PACCAR Inc. (PCAR) posted a 26.4% fall in earnings to 67 cents per share in the first quarter of 2013 from 91 cents in the same quarter of 2012 and missed the Zacks Consensus Estimate by a penny. Net income declined 27.9% to $236.1 million from $327.3 million in the first quarter of 2012. Revenues in the quarter dipped 18.0% to $3.9 billion but surpassed the Zacks Consensus Estimate of $3.7 billion.
The fall in revenues and earnings was attributable to lower industry truck volumes in North America due to sluggish economic growth.
Revenues in the Truck and Other segment dipped 19.6% to $3.6 billion during the quarter. Pre-tax income ebbed 37.2% to $250.6 million from $398.8 million in the year-ago quarter.
PACCAR launched the new DAF CF Euro 6 and LF Euro 6, the Kenworth T880 and the Peterbilt Model 567 trucks in the quarter. These lineups complemented the new DAF XF Euro 6, the Kenworth T680 and the Peterbilt Model 579 trucks launched in 2012. PACCAR also expanded its range of advanced, fuel-efficient engines with the launch of the PACCAR MX-11 engine.
The company expects 2013 industry sales in the above 16-tons between 210,000 units and 235,000 units compared with the prior guidance of 210,000 units–250,000 units. However, it reiterated Class 8 industry retail sales guidance of 210,000 vehicles–240,000 vehicles for 2013.
PACCAR continues to expand its global network of 15 strategically located parts distribution centers (PDCs). The company already opened a $30 million, 280,000-square-foot PDC in Eindhoven, the Netherlands in March. Its PDC in Lancaster, PA, doubled in size with the addition of 60,000 square feet. It will open its new Brasilian PDC in Ponta Grossa in 2013, supporting the launch of DAF trucks.

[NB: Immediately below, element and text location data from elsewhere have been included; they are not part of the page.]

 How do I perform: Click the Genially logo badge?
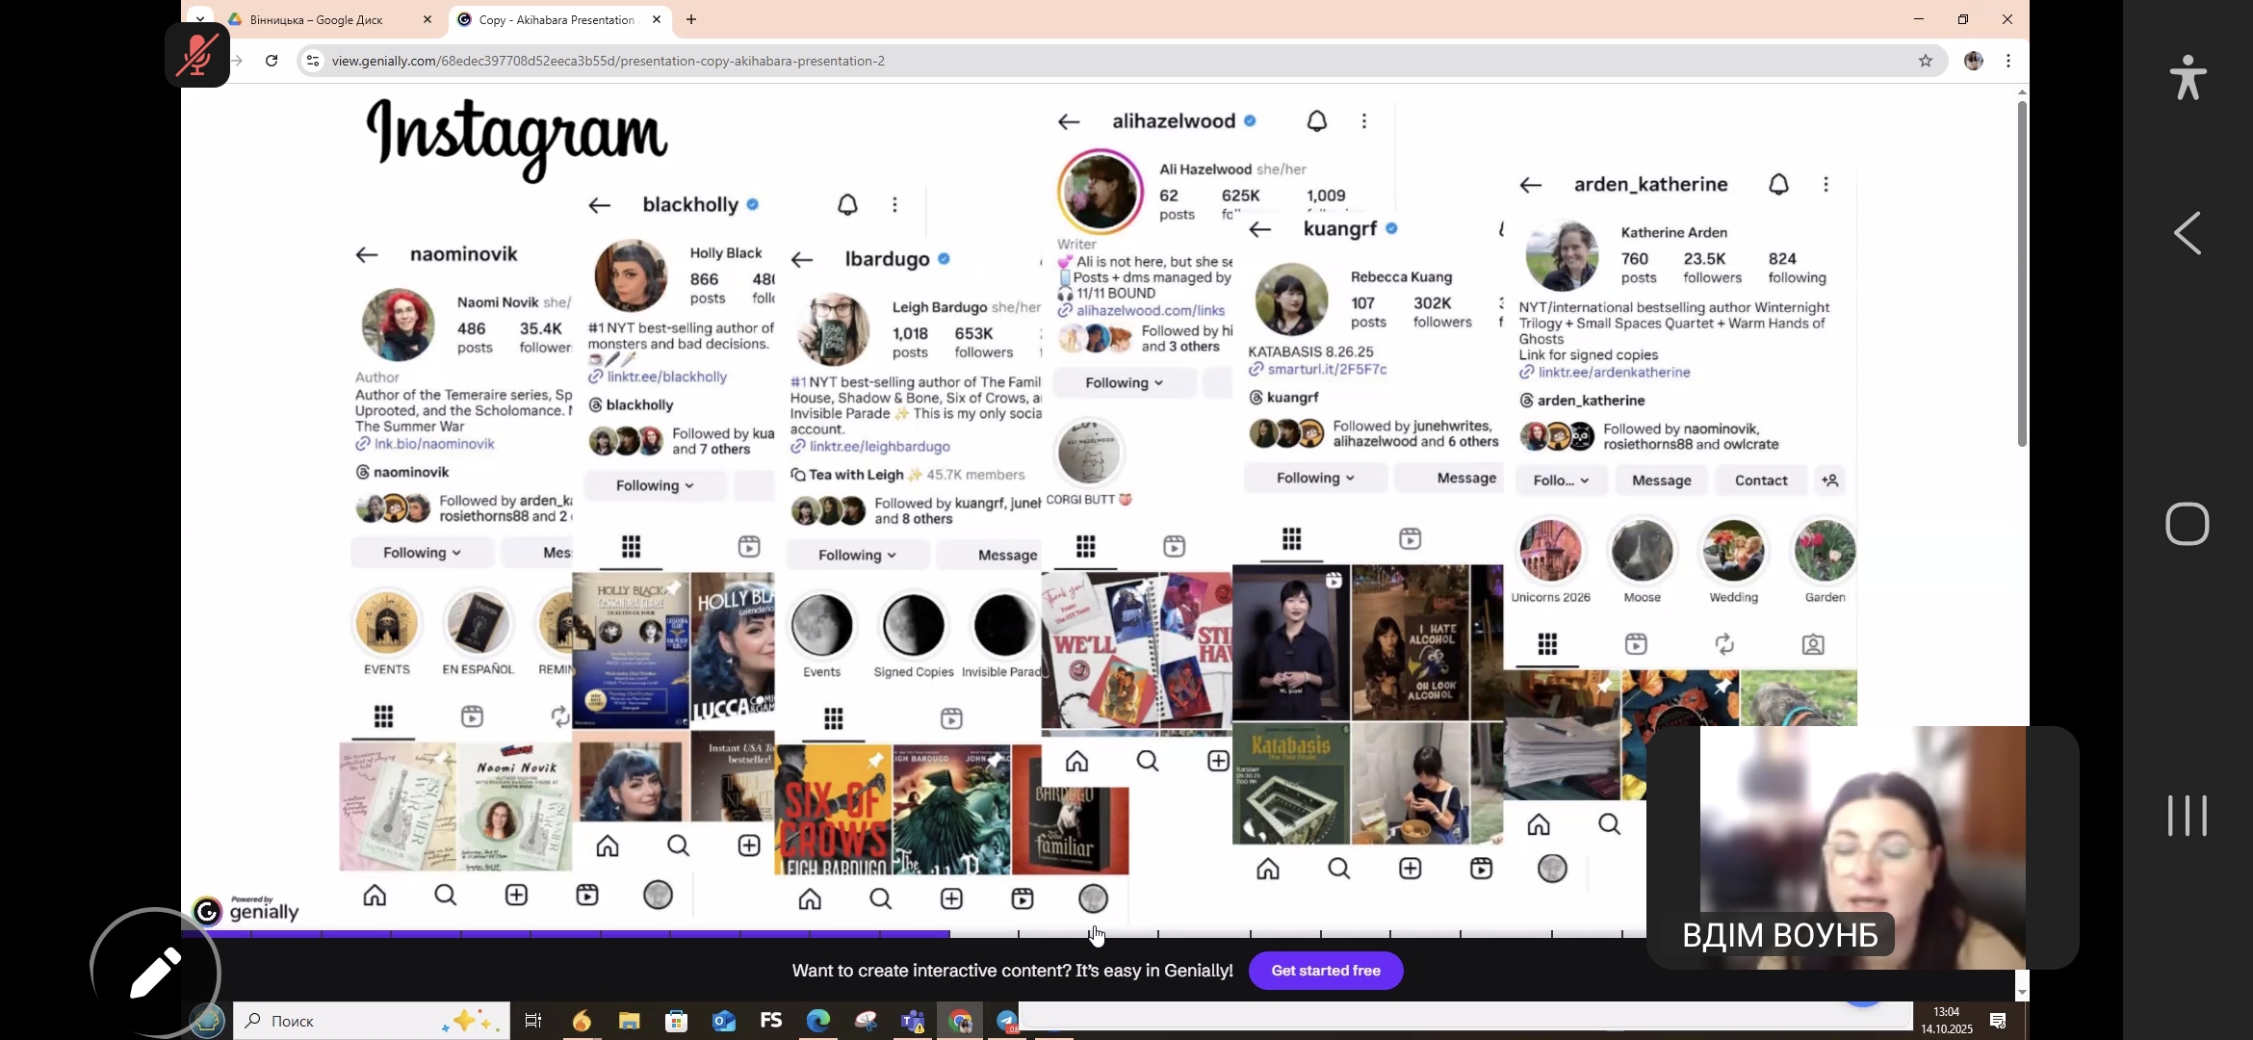(246, 909)
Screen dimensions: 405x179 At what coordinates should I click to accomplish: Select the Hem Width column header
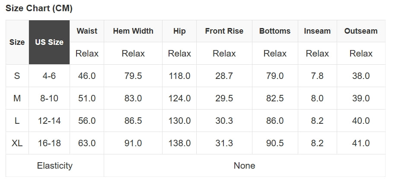[x=133, y=31]
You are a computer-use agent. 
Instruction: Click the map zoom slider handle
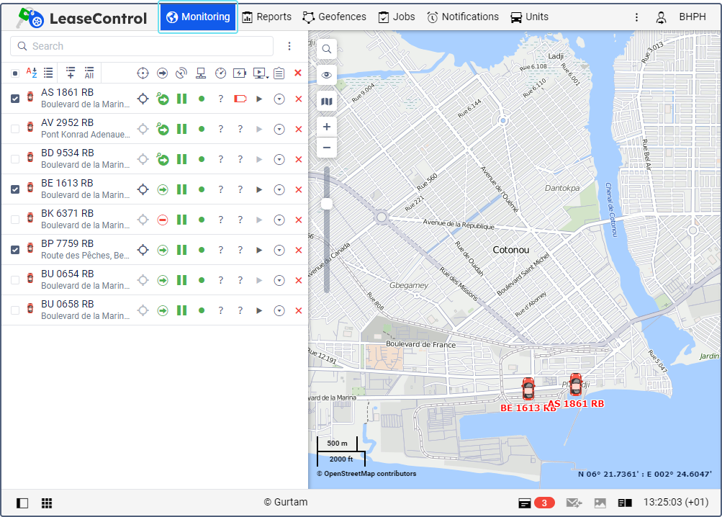point(327,204)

Revenues in the Financial Services segment (comprises portfolio of 153,000 trucks and trailers, with total assets of $10.7 billion) increased 12.1% to $293.1 million while pretax income rose 12.3% to $80.1 million in the first quarter of 2013. The increase in pre-tax income was attributable to growth in portfolio balances and lower borrowing costs.
PACCAR’s cash and marketable debt securities amounted to $2.4 billion as of Mar 31, 2013, which was flat compared with the same as of Dec 31, 2012. Long-term debt remained unchanged at $150 million as of Mar 31, 2013 compared with 2012-end.
The company’s cash from operations increased significantly to $384.0 million in the quarter from $126.3 billion in the same quarter of 2012 due to a substantial fall in wholesale receivables on new trucks. Meanwhile, capital expenditures increased to $97.1 million from $70.7 million in the first quarter of 2012. The company has targeted capital investments of $400-$500 million and R&D expenses of $250-$275 million in 2013 for new products and expansion of manufacturing capacity.
PACCAR, a Zacks Rank #3 (Hold), is the third largest manufacturer of heavy-duty trucks (with a capacity of more than 15 metric tons) in the world after Volvo (VOLVY) and Daimler (DDAIF), and has substantial manufacturing exposure to light/medium trucks (with a capacity of 6–15 metric tons). The company also provides customer support for its products with the supply of aftermarket parts, finance and leasing services.
Currently, Peugeot S.A. (PEUGY) with Zacks Rank #2 (Buy) is performing well in the industry where PACCAR operates.